Die Wien-Wahl findet heuer an einem geschichtsträchtigen Datum statt. Am 27. April ist es genau 80 Jahre her, dass die provisorische Staatsregierung unter Karl Renner im bereits befreiten Wien die Unabhängigkeitserklärung unterzeichnete.
SPÖ, ÖVP und KPÖ erklärten die Republik Österreich für „wiederhergestellt“ und den „Anschluss“ an das Deutsche Reich für „null und nichtig“.
Die demokratische Republik und damit Österreich wurde wiedergeboren.
Ein halbes Jahr später, am 25. November, wurde die erste freie Wahl nach dem Krieg abgehalten. Die Diktatur hatte ihre Spuren hinterlassen: Menschen, die schon über 30 Jahre alt waren, hatten in ihrem ganzen Leben noch nie gewählt.

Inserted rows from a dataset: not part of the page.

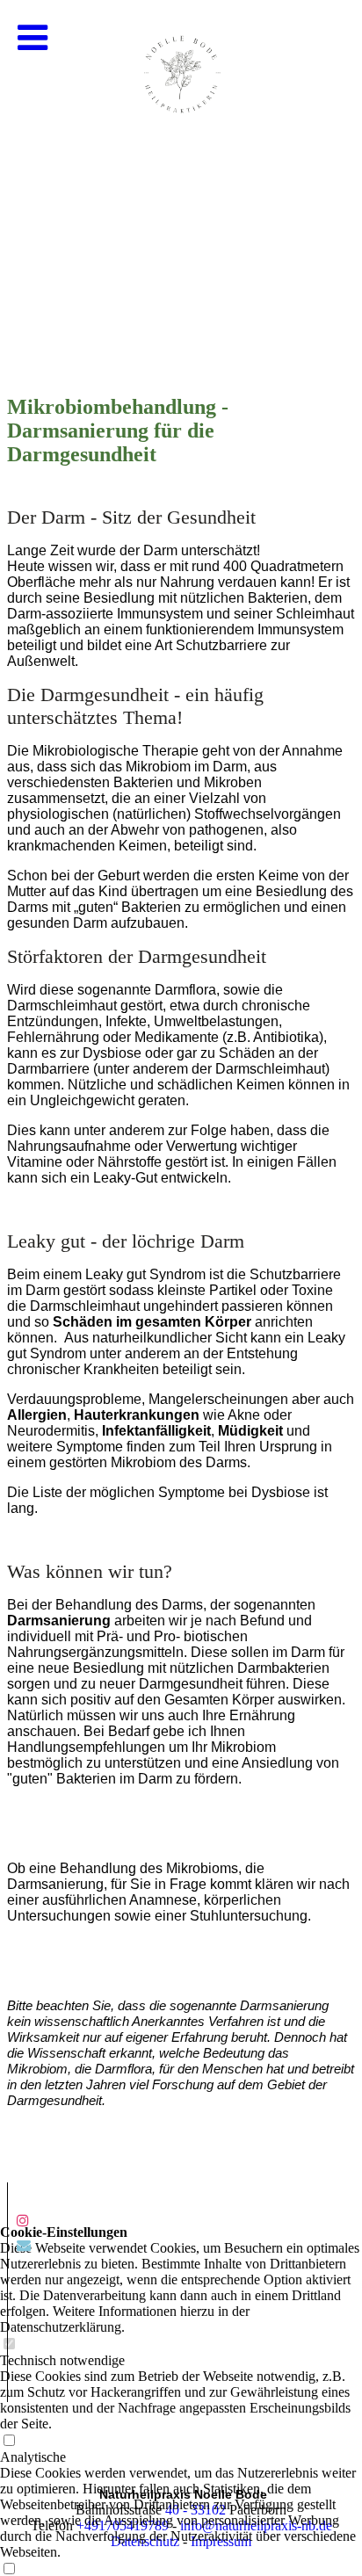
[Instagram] (23, 2220)
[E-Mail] (24, 2245)
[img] (181, 175)
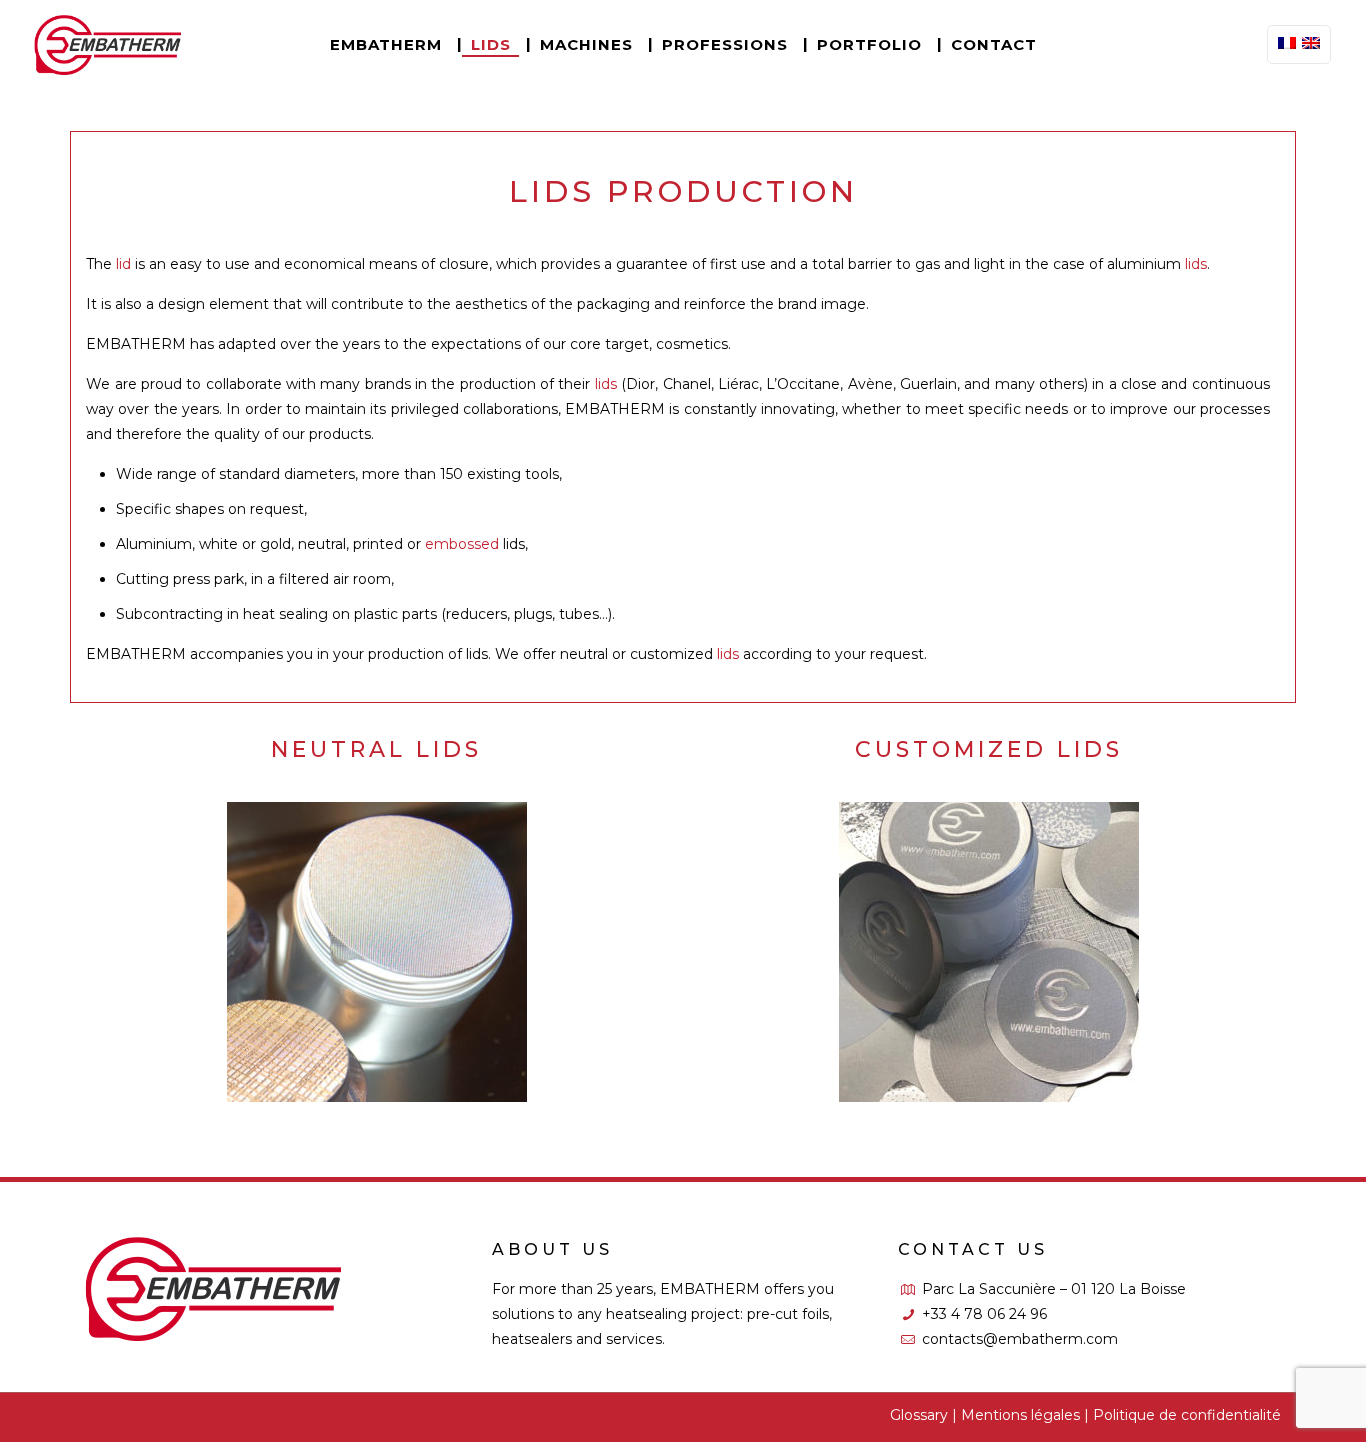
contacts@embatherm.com (1020, 1339)
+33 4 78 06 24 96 (984, 1314)
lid (123, 264)
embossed (462, 544)
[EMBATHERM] (108, 45)
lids (1196, 264)
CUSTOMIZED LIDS (989, 918)
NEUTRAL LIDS (376, 918)
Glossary (919, 1415)
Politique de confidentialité (1187, 1415)
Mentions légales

„Für die Menschen war diese Wahl eine Hoffnung. Sie haben auch eine Chance darin gesehen, man hat sehr überzeugt gewählt. Viele durften und konnten davor gar nicht wählen“, sagte Christian Rapp, Wissenschaftlicher Leiter des Hauses der Geschichte im Museum Niederösterreich in St. Pölten anlässlich des 75-Jahr-Jubiläums. Man habe „das Gefühl gehabt, dass man mit dieser Wahl Weichen stellen konnte, für das Land und für einen selber“.
Die Wahlbeteiligung lag bei 94 Prozent.
Sinkende Euphorie
Die Wahleuphorie ist nach Jahrzehnten mit freien Wahlen leider etwas abgeklungen. Bei der Nationalratswahl im vergangenen Jahr gingen nur 77,7 Prozent der Wahlberechtigten zur Wahl – immerhin mit leichtem Anstieg im Vergleich zur Nationalratswahl von 2019. Bei der Europawahl machten allerdings nur 56,3 Prozent der Wahlberechtigten von ihrem Wahlrecht Gebrauch.
Die Wahlbeteiligung bei der Wienwahl wird sich wohl dazwischen einpendeln, vor fünf Jahren lag sie bei 65,3 Prozent.
Dabei ist Wählen „zwar nicht das einzige, aber doch ein sehr machtvolles demokratisches Instrument für Bürgerinnen und Bürger“, sagt Demokratieexpertin Stefanie Fridrik im KURIER-Interview. Es sei auch die direkteste Form, seine eigene Entscheidung in das politische System einzubringen und die politische Landschaft damit aktiv zu beeinflussen. Das Gefühl der Machtlosigkeit, dass die eigene Stimme eh nichts ausrichten kann, stimmt dabei nicht. Gerade auf Bezirksebene machen oft einzelne Stimmen den Unterschied, welche Partei auf Platz 1 landet.
Wer nicht wählen geht, gibt also die Verantwortung ab und muss dementsprechend damit leben, dass andere mitbestimmen, wer zukünftig die Entscheidungen trifft.